**Reading text:**
◇ ◇ ◇ ◇

The beans are then winnowed which removes the shell and germ, leaving the nibs which can then be dutched (alkali is added) or not. Cocoa that isn’t dutched may react to food acids like those found in buttermilk or vinegar and turn reddish, which could be the reaction behind the colour of red velvet cake (having baked an undutched chocolate cake, I can attest the only difference was the presence of a strange metallic taste and a disappointing lack of red).
Milling the nibs then results in cocoa liquor, particles of cocoa suspended in cocoa butter. Next, the liquor is pressed, which separates cocoa butter and solids which are then pulverized into cocoa powder.
Chocolate, the stuff we love to love, is a combination of cocoa butter and liquor as well as sugar, an emulsifier, milk, and whatever flavourings are wanted. From there, it’s formed, sculpted, and enjoyed.
“There’s not a lot of cacao in regular chocolate bars,” said Cross, who tries to keep her chocolate as pure as possible, wanting to mould and create chocolate experiences for people.

◇ ◇ ◇ ◇

**Collected data:**
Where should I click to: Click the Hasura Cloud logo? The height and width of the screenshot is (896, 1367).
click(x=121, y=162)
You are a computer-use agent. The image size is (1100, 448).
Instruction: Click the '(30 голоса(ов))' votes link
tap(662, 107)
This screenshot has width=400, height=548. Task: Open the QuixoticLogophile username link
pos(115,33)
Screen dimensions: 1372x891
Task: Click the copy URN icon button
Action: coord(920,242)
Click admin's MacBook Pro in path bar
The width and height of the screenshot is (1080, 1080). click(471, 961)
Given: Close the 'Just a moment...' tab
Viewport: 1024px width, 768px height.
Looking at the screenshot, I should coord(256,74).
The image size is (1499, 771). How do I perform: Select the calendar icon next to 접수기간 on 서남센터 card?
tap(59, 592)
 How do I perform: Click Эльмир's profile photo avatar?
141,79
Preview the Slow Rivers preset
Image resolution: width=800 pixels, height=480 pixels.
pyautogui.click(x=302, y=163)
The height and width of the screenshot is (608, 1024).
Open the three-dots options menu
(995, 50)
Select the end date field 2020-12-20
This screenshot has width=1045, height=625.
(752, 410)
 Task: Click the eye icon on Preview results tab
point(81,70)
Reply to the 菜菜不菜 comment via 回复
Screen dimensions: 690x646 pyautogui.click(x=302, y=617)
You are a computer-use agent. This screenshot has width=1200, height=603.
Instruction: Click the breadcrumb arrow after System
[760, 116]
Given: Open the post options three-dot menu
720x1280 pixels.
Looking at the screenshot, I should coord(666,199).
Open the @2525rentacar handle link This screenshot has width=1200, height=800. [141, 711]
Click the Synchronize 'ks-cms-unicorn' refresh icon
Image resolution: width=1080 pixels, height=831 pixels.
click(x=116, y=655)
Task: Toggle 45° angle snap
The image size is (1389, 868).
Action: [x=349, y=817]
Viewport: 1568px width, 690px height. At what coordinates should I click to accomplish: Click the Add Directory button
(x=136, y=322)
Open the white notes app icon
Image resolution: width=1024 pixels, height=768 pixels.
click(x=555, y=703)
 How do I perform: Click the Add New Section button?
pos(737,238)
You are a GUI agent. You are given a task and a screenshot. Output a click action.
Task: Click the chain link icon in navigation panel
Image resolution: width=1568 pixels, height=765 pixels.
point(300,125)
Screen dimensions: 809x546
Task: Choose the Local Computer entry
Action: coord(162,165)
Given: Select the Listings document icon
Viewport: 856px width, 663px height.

◇ ◇ ◇ ◇

**Problem requirements:**
Answer these questions using the text on cocoa processing:
1. What does winnowing remove from the beans?
2. What two things does pressing the cocoa liquor separate?
3. Besides cocoa butter and liquor, what ingredients make up chocolate?

**Exercise response:**
1. The shell and germ.
2. Cocoa butter and solids.
3. Sugar, an emulsifier, milk, and whatever flavorings are wanted.